The astounding career of the calorie
Contemporary Western societies place great emphasis on health and physical fitness, but what does the recent focus on performance tell us about how we live now? A new project at LMU looks at the causes and effects of the fitness boom.
A new research project at LMU, made possible by a grant from the Volkswagen Foundation, will explore what modern attitudes to health maintenance and nutrition reveal about the cultural ideals that shape societies. “Current concerns regarding the increasing incidence of obesity served as the point of departure for the design of the project. At the same time we are experiencing an unprecedented emphasis on health and fitness, which asserts that each individual has a duty to ensure that he or she remains healthy, fit and productive,” says Paula-Irene Villa, who holds a Chair in Gender Studies at LMU’s Institute of Sociology.
The success or failure of our efforts to live up to this ideal of physical and mental fitness not only provides insights into our state of health and level of productivity. “Our physical attributes are taken to indicate how self-disciplined and responsible we are and therefore signal how much we contribute to stabilizing the existing social order,” says Villa.

= PROBLEMS TO SOLVE =
1. Answer these questions from the article on the fitness boom.
(a) What grant made the new research project at LMU possible?
(b) What position does Paula-Irene Villa hold?
(c) According to Villa, what do our physical attributes signal about our contribution to society?
2. Print the part of the article on the fitness boom from "The astounding career" to "Institute of Sociology.".
3. Decide whether each statement agrees with the article on the fitness boom, and quote the words that settle it.
(a) The research project is funded by a grant from the Volkswagen Foundation.
(b) Paula-Irene Villa holds a Chair in Economics.
(c) Villa says that concerns about rising obesity were the starting point for the project's design.
Rely on the article alone for the work that uses it.

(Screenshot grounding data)
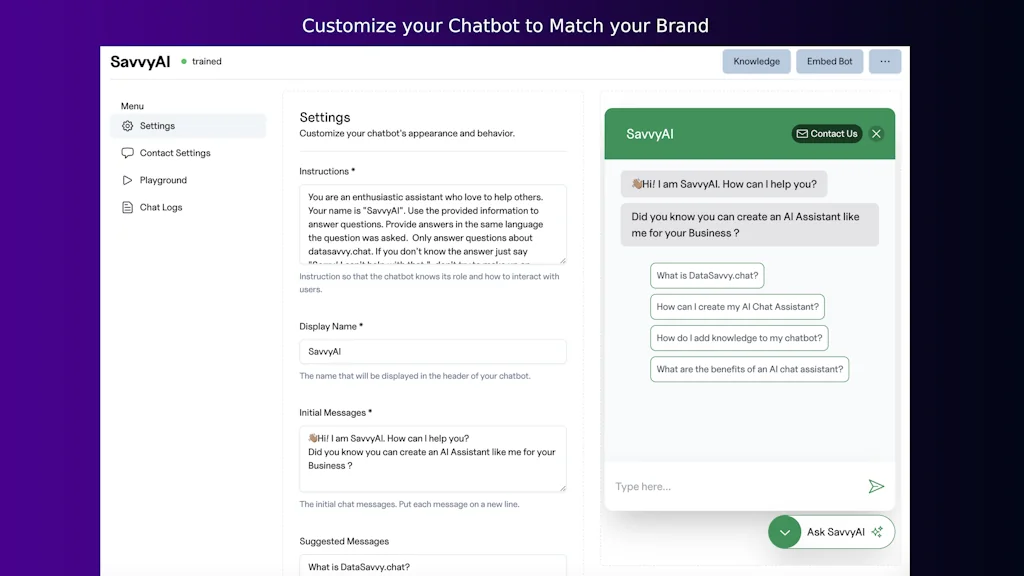The width and height of the screenshot is (1024, 576).
Task: Select the Settings gear icon
Action: tap(129, 126)
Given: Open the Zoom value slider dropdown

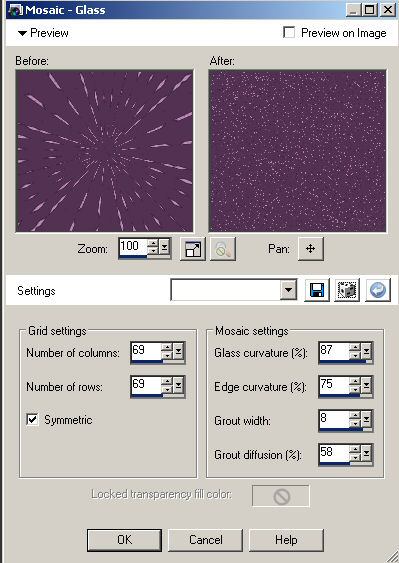Looking at the screenshot, I should point(164,247).

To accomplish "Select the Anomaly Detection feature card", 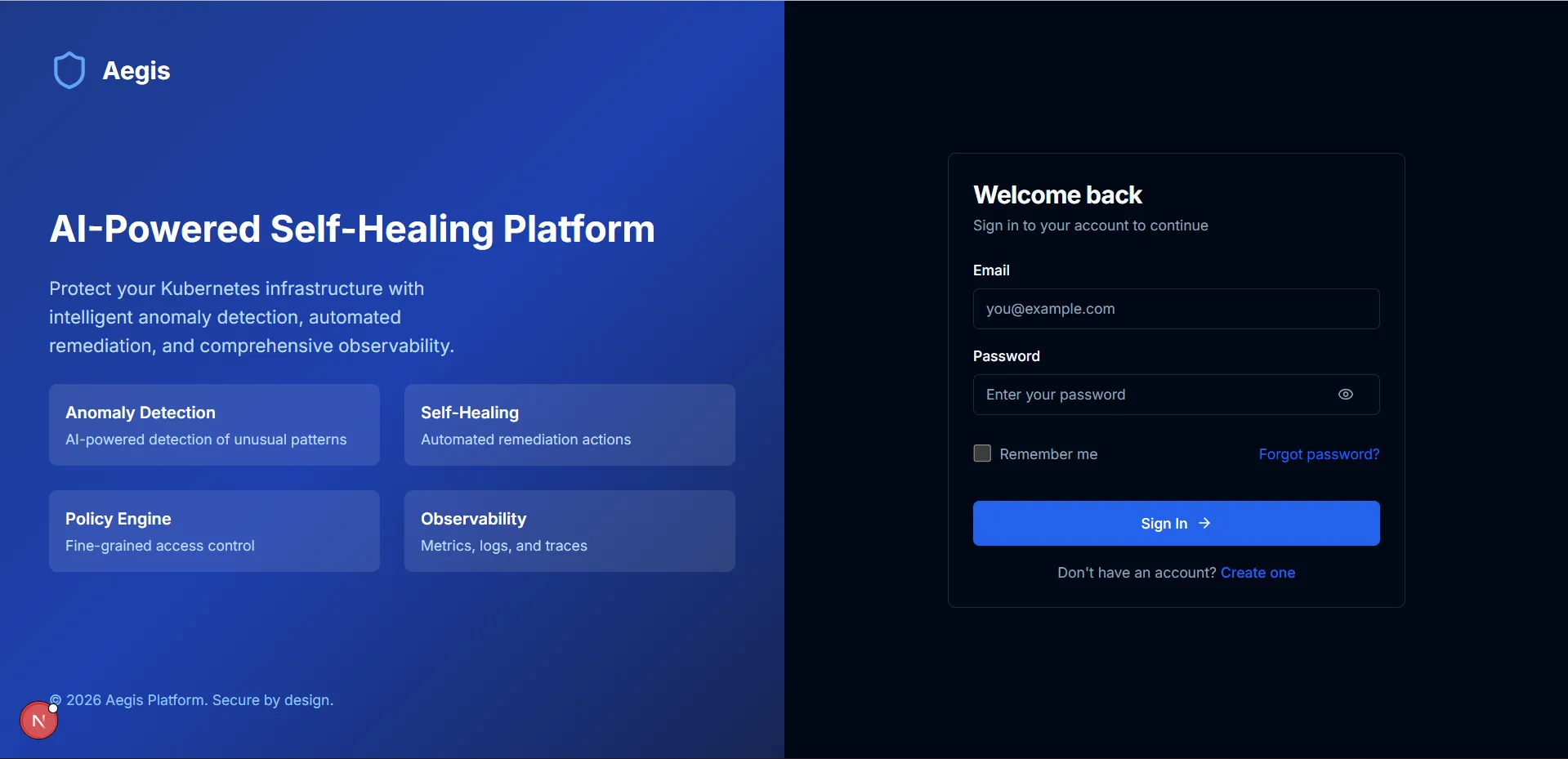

= RESPONSES FOR EACH TASK =
1.
(a) A grant from the Volkswagen Foundation.
(b) A Chair in Gender Studies at LMU’s Institute of Sociology.
(c) They signal how much we contribute to stabilizing the existing social order.

2.
The astounding career of the calorie
Contemporary Western societies place great emphasis on health and physical fitness, but what does the recent focus on performance tell us about how we live now? A new project at LMU looks at the causes and effects of the fitness boom.
A new research project at LMU, made possible by a grant from the Volkswagen Foundation, will explore what modern attitudes to health maintenance and nutrition reveal about the cultural ideals that shape societies. “Current concerns regarding the increasing incidence of obesity served as the point of departure for the design of the project. At the same time we are experiencing an unprecedented emphasis on health and fitness, which asserts that each individual has a duty to ensure that he or she remains healthy, fit and productive,” says Paula-Irene Villa, who holds a Chair in Gender Studies at LMU’s Institute of Sociology.

3.
(a) Yes: "made possible by a grant from the Volkswagen Foundation"
(b) No: "who holds a Chair in Gender Studies at LMU’s Institute of Sociology"
(c) Yes: "Current concerns regarding the increasing incidence of obesity served as the point of departure for the design of the project."